La dernière scène signifiante entre les deux hommes, qui scellera leur désaccord et manifestera de façon explicite le conflit père / fils qui se jouait entre ces deux protagonistes, est celle où en fin de réunion, Jung explique à Freud que le monothéisme d’Akhenaton (avec le Dieu Aton) n’est en rien l’aboutissement d’un conflit père / fils, et que si Akhenaton a effacé le nom de son père Amenhotep (du Dieu Amon qui signifie Amon est satisfait), c’était par tradition (en fait Akhenaton a tout simplement substitué au Dieu de son père un autre Dieu pour installer son pouvoir sur les égyptiens. Quel exemple parfait de la volonté de tuer le père… en tuant son Dieu !)

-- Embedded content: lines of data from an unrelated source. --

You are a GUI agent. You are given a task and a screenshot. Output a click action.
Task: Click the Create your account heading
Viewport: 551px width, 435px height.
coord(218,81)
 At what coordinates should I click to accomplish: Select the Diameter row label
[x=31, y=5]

Dans le film, à ce moment-là, symboliquement, Freud a un malaise et tombe au sol, virtuellement exécuté par Jung… Chapeau Cronenberg ! La relation entre les deux hommes s’arrêtera là. Jung développera sa théorie sur le rôle des mythes et religions dans la construction de l’inconscient, ses théories serviront les nazis pour nourrir la supériorité aryenne. Jung sera vice-président de l’institut Goering avec, pour fonction principale, d’établir une discrimination entre les psychologies aryenne et juive avant de se racheter en devenant l’agent numéro 488 du service secret des alliés pour les aider à décrypter la personnalité des chefs nazis (toujours l’ambivalence…). Il mourra à 83 ans après avoir écrit ses souvenirs et pensées.

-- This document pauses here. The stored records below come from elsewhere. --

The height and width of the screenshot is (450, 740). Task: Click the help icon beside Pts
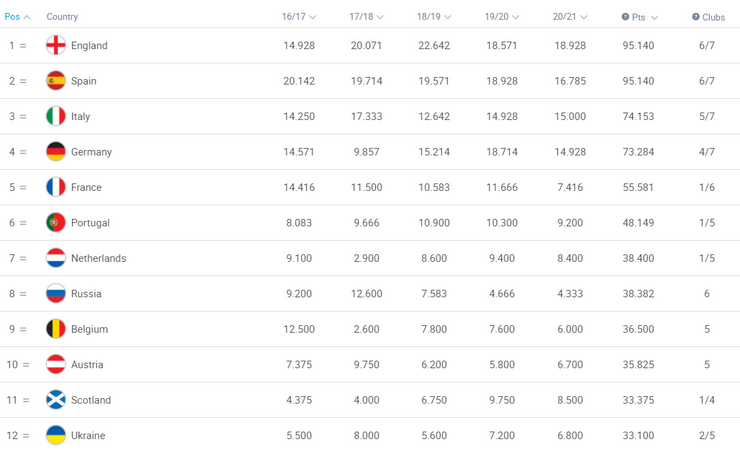pos(625,16)
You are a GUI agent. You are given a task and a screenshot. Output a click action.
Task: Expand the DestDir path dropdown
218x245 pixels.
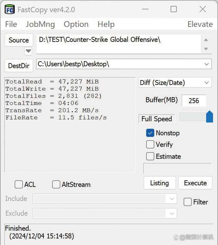pyautogui.click(x=206, y=64)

Un mot encore sur le jeu des acteurs. J’ai adoré la personnalité de Freud créée par Cronenberg. Homme d’une quarantaine d’années, intellectuellement sophistiqué, ne parlant qu’après quelques secondes de réflexion, maniant l’humour avec délicatesse, une façon d’être pour imposer son pouvoir sur son interlocuteur, tout en nuance, séduction et autorité. Quant à Jung, il est convaincant dans son désir de connaissance, dans son ambivalence, dans sa fragilité émotionnelle et intellectuelle, et son désarroi face à ce qu’il découvre de lui-même, vers où l’entraine son désir sexuel. Il est essentiel aussi de comprendre la relation entre Sabina Spielrein et les deux hommes. Sabina Spielrein est une femme très intelligente, qui, une fois libérée de son hystérie, a embrassé la carrière de psychanalyste. Elle a compris que, de cette épreuve qu’est l’hystérie, elle pouvait se créer une destinée. Au coeur de la théorie de Freud, elle comprendra mieux que Jung ce que Freud a découvert. Elle aidera Freud lui-même à comprendre la proximité de la pulsion sexuelle avec celle de la mort.

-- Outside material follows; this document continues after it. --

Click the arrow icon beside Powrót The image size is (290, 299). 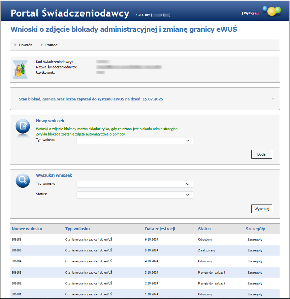point(16,45)
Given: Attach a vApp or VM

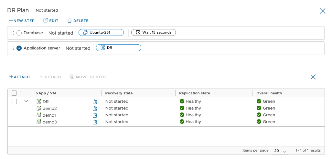Looking at the screenshot, I should [x=19, y=77].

Nadège a particulièrement remarqué la qualité du jeu de l’actrice Keira Knightley qui passe du rôle de l’hystérique à celui d’une femme libérée de la maladie, dont la thérapie a transformé la personnalité. Là aussi le jeu est subtil et la direction d’acteurs de Cronenberg parfaite. Je me posais la question du destin tragique de cette femme qui n’a pas su identifier à temps le danger bolchévique (mariée, elle s’était établie comme psychanalyste en Russie), et n’a pu exercer son métier dans ce régime totalitaire. Elle n’a pu éviter également le danger nazi, elle sera exécutée dans une synagogue avec ses deux filles. L’inconscient se manifeste tout au long de la vie, « on ne sait jamais ce que le passé vous réserve » (dixit Françoise Sagan), et bien malin celui qui échappe à 100 % à ce qu’on appelle aussi le destin. J’en conclus que Sabina avait poursuivi et répété ainsi sa relation sadomasochiste avec « l’aryen ». On ne sait pas si au moment ultime, la « jouissance » au sens lacanien du terme s’est manifestée chez Sabina Spielrein. Excusez-moi cette pensée associative pour parler de la mort de Sabina Spielrein dans ce contexte terrible.

Je ne sais pas si j’aurai éclairé mon lecteur futur sur toute la richesse de ce film mais je l’invite vivement à le voir car c’est un film très intéressant, qui certes n’a pas vocation à être un film au hit-parade du grand public, mais qui j’espère motivera ceux qui ont envie de découvrir cette connaissance de la science humaine à l’aube de son avenir. Merci à David Cronenberg qui a fait un film de référence sur Freud, qui défend avec intelligence sa découverte et sert ainsi la promotion de la psychanalyse dont l’humanité a bien besoin.